Nella scorsa puntata del nostro speciale dedicato alla salute degli occhi dei nostri figli e nipoti, realizzato grazie ai preziosi consigli della dottoressa Sabrina Camilli. Abbiamo imparato cosa sono lo “Stereo test” o “test di Lang” e l’oftalmoscopio, a che età fare i primi controlli della vista con il pediatra, quando si farà la visita con la tavola ottotipica. Proseguiamo oggi cercando di capire quali sono le principali patologie degli occhi dei bambini e come notare le prime avvisaglie.

Dottoressa, a che cosa un genitore deve prestare attenzione? Quali segnali non deve farsi sfuggire?

«Per noi pediatri è importante chiedere ai genitori se il bambino ha eventuali difficoltà nella visione. Possono essere utili alcune domande, da porre a mamma e papà entro il primo anno di età del piccolo: ne elenco alcune a titolo esemplificativo. Il bambino fissa il volto della mamma? Il suo sguardo segue il movimento degli oggetti? Ha una apparente strabismo? I suoi occhi lacrimano spesso? Lamenta difficoltà e problemi nel sopportare la luce? Dopo il primo anno di età, solitamente si chiede ai genitori se secondo loro il bambino vede bene».

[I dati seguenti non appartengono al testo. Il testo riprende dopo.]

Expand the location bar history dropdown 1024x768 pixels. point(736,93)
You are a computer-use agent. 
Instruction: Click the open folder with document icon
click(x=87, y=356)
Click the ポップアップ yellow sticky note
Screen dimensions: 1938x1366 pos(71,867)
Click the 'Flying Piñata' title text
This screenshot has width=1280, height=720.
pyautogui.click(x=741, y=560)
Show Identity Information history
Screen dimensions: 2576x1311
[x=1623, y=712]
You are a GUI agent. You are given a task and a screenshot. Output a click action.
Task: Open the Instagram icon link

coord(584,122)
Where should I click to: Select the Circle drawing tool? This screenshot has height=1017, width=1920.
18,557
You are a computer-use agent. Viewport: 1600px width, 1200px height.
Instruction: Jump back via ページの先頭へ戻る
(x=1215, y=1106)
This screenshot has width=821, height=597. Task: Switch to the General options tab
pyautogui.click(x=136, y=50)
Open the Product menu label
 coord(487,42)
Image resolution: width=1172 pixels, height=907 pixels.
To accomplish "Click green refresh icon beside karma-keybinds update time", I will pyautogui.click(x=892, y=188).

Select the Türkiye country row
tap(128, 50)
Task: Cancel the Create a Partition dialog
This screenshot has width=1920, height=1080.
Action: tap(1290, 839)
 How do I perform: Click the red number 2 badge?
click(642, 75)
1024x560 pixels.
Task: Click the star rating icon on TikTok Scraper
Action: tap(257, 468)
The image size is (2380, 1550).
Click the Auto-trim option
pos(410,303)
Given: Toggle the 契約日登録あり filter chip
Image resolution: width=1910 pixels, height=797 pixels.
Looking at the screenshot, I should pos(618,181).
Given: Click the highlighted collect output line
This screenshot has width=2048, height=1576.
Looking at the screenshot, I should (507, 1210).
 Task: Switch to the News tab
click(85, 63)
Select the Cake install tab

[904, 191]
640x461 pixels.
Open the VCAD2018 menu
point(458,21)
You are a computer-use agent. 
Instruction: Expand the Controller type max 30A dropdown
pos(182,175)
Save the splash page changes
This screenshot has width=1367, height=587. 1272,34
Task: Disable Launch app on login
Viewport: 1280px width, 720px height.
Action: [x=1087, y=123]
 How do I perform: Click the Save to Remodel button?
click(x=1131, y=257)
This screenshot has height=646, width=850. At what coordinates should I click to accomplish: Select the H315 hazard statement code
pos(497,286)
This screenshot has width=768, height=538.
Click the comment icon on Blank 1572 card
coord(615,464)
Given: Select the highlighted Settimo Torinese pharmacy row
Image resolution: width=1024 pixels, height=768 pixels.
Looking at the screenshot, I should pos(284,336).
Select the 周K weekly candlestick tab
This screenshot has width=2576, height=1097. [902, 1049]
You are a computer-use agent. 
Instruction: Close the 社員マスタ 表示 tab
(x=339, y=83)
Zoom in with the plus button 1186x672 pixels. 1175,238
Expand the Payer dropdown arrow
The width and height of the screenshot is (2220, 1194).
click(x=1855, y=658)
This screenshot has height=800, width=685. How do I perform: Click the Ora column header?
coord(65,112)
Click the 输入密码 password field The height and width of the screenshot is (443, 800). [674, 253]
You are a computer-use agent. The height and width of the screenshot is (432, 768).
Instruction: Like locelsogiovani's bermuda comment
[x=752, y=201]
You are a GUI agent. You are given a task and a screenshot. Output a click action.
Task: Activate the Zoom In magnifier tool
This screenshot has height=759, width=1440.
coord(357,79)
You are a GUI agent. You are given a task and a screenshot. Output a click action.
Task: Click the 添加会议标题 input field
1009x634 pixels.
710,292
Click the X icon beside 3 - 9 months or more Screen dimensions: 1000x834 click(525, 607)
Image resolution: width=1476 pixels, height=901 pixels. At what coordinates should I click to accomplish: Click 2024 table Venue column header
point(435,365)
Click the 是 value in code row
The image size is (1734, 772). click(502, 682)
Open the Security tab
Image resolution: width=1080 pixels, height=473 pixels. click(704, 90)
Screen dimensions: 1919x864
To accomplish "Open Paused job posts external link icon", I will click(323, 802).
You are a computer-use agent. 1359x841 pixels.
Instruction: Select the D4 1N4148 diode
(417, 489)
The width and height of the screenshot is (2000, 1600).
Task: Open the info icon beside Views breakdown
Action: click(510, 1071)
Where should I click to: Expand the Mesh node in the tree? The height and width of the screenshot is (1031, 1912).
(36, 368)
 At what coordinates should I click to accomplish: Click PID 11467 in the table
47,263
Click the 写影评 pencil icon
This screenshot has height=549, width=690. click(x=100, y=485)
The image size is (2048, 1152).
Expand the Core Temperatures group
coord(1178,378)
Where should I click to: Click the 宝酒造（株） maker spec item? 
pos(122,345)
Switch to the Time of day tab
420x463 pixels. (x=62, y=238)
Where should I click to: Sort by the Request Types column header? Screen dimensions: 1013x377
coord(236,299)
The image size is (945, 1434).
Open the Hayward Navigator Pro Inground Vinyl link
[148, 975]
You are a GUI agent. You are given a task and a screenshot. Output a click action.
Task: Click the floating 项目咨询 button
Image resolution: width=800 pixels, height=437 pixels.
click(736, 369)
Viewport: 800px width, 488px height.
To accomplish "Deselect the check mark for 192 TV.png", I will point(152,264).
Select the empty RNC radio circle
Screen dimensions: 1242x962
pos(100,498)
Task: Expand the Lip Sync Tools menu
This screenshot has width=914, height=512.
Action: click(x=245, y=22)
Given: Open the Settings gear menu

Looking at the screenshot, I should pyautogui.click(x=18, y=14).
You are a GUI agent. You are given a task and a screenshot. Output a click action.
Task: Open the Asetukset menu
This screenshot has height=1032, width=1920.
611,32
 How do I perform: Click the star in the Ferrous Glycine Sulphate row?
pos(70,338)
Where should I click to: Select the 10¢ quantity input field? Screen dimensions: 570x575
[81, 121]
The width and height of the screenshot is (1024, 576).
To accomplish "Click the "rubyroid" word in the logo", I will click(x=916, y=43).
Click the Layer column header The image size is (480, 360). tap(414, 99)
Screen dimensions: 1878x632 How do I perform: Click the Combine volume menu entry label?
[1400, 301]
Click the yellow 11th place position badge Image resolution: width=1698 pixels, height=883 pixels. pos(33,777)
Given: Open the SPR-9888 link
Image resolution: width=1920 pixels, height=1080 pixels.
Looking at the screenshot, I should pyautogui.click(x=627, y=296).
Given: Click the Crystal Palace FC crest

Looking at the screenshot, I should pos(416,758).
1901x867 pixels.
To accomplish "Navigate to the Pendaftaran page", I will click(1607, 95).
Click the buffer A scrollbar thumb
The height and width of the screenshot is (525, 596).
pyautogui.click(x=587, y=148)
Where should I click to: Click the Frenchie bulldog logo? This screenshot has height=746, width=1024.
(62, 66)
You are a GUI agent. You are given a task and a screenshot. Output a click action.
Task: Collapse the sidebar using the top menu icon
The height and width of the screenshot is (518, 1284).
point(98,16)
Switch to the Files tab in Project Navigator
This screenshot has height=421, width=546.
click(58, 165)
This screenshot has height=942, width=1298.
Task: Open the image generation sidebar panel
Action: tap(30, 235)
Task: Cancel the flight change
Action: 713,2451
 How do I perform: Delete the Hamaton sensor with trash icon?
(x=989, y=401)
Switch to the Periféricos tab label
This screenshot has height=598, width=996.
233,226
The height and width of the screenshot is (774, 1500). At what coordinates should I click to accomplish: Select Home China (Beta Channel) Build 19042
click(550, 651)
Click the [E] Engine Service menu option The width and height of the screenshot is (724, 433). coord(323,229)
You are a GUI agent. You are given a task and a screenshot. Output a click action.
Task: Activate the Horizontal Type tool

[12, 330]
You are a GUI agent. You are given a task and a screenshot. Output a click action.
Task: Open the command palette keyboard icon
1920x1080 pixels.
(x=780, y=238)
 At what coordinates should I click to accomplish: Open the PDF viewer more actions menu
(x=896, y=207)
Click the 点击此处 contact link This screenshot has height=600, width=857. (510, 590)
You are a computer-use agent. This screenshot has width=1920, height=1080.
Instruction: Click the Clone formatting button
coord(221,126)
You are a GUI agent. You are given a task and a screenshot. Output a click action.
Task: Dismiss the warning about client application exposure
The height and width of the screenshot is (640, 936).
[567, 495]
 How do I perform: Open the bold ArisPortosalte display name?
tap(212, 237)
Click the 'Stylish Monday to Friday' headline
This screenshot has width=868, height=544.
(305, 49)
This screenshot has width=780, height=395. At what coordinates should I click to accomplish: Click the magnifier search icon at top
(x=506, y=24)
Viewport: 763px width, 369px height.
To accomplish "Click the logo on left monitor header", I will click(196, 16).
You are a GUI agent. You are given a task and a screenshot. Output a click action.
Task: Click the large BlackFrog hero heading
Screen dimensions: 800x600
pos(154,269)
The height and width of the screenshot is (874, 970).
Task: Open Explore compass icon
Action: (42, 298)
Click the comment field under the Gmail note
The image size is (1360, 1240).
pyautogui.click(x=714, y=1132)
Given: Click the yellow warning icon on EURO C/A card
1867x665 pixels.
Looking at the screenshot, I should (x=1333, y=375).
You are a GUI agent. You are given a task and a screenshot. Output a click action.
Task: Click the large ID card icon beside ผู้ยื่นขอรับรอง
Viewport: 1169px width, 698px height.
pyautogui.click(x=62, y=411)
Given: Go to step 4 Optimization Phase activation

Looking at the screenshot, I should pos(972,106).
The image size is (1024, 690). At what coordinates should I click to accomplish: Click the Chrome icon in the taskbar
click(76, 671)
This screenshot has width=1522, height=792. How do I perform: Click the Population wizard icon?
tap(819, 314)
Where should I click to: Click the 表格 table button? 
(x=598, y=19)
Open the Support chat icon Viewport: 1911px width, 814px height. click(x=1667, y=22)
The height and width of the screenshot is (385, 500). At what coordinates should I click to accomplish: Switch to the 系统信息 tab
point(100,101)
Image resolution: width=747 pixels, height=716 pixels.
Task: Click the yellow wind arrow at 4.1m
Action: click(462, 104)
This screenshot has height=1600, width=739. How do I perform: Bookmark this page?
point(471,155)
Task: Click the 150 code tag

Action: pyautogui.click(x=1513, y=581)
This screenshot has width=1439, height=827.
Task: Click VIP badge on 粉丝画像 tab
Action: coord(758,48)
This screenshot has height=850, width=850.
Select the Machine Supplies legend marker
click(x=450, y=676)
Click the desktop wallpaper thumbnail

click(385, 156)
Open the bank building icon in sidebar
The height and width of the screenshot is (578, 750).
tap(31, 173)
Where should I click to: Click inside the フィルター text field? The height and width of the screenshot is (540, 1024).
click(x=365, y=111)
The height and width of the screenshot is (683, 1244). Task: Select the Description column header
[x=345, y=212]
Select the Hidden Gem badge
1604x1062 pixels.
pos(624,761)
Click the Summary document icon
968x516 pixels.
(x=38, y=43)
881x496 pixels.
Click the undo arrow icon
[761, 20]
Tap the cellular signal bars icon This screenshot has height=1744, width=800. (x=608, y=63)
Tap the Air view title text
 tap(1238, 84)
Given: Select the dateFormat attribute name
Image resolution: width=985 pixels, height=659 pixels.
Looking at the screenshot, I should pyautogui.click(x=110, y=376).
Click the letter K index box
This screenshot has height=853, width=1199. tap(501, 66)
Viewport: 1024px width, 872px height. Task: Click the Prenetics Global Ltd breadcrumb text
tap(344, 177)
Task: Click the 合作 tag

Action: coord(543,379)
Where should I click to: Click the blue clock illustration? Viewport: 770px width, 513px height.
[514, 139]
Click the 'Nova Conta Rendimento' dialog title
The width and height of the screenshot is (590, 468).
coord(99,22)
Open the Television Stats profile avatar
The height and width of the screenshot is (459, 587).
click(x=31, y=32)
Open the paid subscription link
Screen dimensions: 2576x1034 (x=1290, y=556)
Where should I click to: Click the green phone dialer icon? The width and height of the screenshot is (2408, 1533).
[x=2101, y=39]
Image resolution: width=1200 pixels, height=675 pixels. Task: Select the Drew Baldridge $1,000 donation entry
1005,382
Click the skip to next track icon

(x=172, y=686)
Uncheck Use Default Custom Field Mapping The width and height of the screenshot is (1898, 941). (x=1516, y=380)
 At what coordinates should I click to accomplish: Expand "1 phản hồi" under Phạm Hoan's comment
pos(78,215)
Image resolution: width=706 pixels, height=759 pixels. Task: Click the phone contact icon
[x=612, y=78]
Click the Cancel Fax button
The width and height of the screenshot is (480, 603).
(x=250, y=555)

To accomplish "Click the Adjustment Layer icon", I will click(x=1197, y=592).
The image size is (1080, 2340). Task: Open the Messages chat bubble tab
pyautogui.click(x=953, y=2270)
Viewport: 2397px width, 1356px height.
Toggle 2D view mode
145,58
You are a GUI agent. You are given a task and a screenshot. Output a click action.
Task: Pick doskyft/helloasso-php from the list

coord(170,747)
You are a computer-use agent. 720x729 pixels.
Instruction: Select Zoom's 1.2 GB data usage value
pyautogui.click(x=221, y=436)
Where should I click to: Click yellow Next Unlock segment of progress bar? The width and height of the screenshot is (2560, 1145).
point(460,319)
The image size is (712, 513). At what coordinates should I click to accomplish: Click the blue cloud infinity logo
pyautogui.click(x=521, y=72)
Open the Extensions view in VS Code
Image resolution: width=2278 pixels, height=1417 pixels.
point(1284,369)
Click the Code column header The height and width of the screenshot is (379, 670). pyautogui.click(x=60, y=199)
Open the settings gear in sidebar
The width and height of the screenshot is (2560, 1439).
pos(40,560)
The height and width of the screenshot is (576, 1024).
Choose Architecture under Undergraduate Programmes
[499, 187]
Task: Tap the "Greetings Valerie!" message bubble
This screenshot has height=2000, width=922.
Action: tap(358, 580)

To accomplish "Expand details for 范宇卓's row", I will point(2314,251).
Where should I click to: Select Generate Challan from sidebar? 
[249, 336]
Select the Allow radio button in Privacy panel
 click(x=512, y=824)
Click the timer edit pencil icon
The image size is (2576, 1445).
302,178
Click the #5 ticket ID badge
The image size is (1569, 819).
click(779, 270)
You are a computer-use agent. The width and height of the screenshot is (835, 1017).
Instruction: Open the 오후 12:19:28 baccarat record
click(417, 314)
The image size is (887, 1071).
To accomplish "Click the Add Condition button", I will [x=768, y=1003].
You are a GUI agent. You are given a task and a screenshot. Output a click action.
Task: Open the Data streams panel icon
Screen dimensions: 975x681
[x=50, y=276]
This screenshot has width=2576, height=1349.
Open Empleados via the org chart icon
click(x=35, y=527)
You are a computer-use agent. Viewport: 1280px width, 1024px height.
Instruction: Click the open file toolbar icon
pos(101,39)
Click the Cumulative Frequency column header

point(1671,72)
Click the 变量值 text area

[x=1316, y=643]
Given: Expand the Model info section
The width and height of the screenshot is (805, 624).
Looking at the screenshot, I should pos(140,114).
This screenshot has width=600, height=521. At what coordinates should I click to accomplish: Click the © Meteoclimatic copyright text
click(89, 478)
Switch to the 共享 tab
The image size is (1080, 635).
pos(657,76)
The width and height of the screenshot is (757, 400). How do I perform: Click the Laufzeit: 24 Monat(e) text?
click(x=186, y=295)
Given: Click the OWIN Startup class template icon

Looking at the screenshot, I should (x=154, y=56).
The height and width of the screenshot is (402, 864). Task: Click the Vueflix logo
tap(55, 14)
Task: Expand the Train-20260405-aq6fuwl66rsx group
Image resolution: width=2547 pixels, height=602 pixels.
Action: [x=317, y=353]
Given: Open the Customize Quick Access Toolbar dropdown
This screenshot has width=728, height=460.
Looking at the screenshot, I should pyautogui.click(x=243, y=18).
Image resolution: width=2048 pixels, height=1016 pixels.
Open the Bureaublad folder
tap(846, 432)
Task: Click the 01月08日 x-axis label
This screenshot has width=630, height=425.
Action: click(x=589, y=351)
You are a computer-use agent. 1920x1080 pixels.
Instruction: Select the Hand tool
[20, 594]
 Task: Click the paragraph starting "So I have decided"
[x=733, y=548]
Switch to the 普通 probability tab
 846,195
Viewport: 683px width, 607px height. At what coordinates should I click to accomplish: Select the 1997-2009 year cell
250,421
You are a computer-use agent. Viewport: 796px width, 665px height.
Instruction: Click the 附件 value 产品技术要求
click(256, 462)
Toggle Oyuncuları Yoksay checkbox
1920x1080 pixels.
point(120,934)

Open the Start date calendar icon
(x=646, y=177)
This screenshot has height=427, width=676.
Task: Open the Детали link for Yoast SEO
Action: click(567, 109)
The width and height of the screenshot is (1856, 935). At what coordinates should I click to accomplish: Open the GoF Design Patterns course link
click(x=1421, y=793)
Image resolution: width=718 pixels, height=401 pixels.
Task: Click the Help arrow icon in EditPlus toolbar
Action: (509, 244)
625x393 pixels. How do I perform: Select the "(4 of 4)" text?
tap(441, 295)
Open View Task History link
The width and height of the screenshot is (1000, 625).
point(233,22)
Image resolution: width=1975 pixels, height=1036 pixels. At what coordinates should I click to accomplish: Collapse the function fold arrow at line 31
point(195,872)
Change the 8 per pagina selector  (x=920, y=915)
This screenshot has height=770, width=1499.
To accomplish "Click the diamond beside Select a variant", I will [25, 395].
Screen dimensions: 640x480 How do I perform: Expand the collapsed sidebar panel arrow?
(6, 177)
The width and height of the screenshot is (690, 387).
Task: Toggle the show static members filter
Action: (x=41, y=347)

E come si fa capire se un bambino non vede bene?

«Per esempio se si avvicina molto allo schermo della tv, oppure se può dare accenni di strabismo quando guarda i libretti con le figure, o ancora se tiene la testa inclinata da un lato. Altri segnali da non sottovalutare sono se si stropiccia spesso gli occhi o se sopporta a fatica la luce. Inoltre non bisogna dimenticare di chiedere ai genitori se il bambino soffre di mal di testa ricorrenti oppure lamenta una certa stanchezza dopo aver disegnato o guardato la tv».

Quali sono le principali patologie a cui possono andare incontro i bambini in età pediatrica?

«In età prescolare i problemi della vista non diagnosticati sono abbastanza frequenti: interessano infatti tra il 5 e il 10 percento dei bambini. La maggior parte di essi è affetto da strabismo e da ambliopia: il cosiddetto “occhio pigro”, che viene usato meno e mostra quindi una ridotta capacità visiva. L’intervento precoce dà quasi sempre buoni risultati e porta nella maggior parte dei casi un miglioramento. Se ci sono dubbi, una visita oculistica intorno ai tre anni oppure prima dell’inizio della scuola primaria è assolutamente consigliabile»

Ci sono forme di prevenzione utili, che i genitori possono mettere in pratica fin da subito?

«Per tutti i bimbi che non sopportano il riverbero intenso della luce, io consiglio occhialini scuri e cappellini. E naturalmente, suggerisco di passare il minor tempo possibile su cellulari, tablet e davanti alla tv».